**Aim:** Can you rewrite everything from the start of the records down to the line containing "coord(513,188)", putting "main post" in place of "main tweet" and keeping all else the same?

**Given data:**

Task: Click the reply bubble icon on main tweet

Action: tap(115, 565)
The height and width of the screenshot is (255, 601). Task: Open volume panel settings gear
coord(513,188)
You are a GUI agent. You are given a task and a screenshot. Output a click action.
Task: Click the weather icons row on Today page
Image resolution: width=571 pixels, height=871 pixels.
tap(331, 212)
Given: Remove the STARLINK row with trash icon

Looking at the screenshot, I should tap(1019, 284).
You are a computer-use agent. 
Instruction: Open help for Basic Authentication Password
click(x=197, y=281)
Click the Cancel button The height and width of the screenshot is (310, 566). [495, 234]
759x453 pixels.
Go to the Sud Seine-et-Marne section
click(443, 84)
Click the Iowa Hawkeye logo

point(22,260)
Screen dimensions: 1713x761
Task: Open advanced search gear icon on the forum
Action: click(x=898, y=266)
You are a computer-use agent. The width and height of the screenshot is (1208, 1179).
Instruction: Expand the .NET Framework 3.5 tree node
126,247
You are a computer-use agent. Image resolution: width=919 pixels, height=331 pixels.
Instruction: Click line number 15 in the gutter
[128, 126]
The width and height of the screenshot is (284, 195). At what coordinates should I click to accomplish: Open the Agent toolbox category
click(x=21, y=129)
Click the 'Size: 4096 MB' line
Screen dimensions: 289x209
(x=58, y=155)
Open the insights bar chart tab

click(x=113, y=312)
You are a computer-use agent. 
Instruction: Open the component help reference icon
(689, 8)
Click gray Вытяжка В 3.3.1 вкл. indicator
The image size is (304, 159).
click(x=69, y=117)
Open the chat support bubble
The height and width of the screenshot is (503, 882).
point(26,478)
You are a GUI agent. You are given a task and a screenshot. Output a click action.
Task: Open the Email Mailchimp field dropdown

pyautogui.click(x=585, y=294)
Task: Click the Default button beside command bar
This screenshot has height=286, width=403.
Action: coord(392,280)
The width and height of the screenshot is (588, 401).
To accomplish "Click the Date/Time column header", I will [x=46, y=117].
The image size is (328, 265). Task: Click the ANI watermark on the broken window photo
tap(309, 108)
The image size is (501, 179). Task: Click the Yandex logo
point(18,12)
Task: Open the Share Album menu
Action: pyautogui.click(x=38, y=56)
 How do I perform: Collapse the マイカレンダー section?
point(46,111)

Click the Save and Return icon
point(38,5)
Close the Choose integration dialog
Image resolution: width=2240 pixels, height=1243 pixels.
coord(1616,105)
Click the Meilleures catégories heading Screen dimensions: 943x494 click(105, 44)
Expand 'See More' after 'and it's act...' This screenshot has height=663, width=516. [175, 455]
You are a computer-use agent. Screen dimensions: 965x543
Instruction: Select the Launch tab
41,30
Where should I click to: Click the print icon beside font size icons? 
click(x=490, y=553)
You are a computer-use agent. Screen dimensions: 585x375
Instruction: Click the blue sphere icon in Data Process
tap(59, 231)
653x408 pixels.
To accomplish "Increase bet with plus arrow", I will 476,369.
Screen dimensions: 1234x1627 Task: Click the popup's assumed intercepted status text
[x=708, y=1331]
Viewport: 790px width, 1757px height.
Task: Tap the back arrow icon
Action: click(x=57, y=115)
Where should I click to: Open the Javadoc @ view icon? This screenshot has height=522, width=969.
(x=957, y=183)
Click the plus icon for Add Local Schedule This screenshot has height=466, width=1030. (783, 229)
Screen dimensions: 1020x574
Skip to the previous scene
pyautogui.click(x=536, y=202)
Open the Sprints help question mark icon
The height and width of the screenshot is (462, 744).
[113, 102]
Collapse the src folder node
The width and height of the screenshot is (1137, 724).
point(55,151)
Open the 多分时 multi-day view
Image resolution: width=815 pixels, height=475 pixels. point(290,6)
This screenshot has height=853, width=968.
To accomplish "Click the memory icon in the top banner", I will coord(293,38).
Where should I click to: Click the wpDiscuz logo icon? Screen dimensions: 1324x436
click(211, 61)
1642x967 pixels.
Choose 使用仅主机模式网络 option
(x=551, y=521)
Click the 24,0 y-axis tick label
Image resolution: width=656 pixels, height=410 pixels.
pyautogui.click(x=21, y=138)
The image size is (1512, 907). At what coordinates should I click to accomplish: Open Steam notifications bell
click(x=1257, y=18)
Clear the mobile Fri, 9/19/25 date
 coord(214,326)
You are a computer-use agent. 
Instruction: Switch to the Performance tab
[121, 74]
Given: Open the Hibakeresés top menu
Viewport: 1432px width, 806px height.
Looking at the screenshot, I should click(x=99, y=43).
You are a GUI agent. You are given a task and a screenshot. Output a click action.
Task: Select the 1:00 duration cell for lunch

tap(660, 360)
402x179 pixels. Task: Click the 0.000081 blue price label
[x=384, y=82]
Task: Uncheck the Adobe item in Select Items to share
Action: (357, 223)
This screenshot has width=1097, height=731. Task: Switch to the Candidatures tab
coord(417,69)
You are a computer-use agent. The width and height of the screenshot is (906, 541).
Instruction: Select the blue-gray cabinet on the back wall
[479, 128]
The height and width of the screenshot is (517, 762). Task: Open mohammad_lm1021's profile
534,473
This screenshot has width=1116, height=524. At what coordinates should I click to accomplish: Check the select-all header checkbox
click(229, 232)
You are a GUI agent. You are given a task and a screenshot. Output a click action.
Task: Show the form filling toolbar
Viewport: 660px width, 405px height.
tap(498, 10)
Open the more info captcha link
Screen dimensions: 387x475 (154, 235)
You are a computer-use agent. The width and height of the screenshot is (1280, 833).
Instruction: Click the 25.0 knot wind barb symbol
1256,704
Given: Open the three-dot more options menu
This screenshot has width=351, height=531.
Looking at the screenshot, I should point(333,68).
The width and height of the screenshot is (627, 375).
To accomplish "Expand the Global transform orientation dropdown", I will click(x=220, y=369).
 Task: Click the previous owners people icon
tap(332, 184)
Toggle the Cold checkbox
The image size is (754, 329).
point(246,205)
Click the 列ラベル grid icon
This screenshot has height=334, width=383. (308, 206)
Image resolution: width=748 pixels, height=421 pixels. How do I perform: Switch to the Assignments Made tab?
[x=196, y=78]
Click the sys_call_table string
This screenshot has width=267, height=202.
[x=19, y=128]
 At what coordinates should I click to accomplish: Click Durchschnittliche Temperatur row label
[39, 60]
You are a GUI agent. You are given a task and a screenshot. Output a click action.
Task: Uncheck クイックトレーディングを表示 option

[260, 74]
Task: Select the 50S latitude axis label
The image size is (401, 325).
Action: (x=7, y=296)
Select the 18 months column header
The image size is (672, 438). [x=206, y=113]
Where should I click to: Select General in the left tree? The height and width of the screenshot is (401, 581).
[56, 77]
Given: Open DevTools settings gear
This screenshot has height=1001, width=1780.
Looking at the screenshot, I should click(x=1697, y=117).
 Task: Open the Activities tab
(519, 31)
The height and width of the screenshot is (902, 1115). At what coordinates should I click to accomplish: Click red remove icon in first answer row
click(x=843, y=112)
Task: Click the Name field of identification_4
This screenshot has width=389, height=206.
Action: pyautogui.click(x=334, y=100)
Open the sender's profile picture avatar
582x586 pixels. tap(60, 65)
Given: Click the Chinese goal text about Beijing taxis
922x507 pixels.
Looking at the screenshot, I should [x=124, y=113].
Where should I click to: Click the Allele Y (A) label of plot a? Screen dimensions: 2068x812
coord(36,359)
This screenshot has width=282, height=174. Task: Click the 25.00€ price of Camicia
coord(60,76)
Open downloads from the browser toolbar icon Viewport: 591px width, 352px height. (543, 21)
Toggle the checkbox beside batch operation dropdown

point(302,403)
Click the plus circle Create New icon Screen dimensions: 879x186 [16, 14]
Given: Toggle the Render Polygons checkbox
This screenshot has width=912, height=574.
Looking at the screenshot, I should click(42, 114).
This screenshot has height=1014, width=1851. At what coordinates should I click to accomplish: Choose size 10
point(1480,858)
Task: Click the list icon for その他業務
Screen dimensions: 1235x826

**Exercise answer:**
Task: Click the reply bubble icon on main post

Action: tap(115, 565)
The height and width of the screenshot is (255, 601). Task: Open volume panel settings gear
coord(513,188)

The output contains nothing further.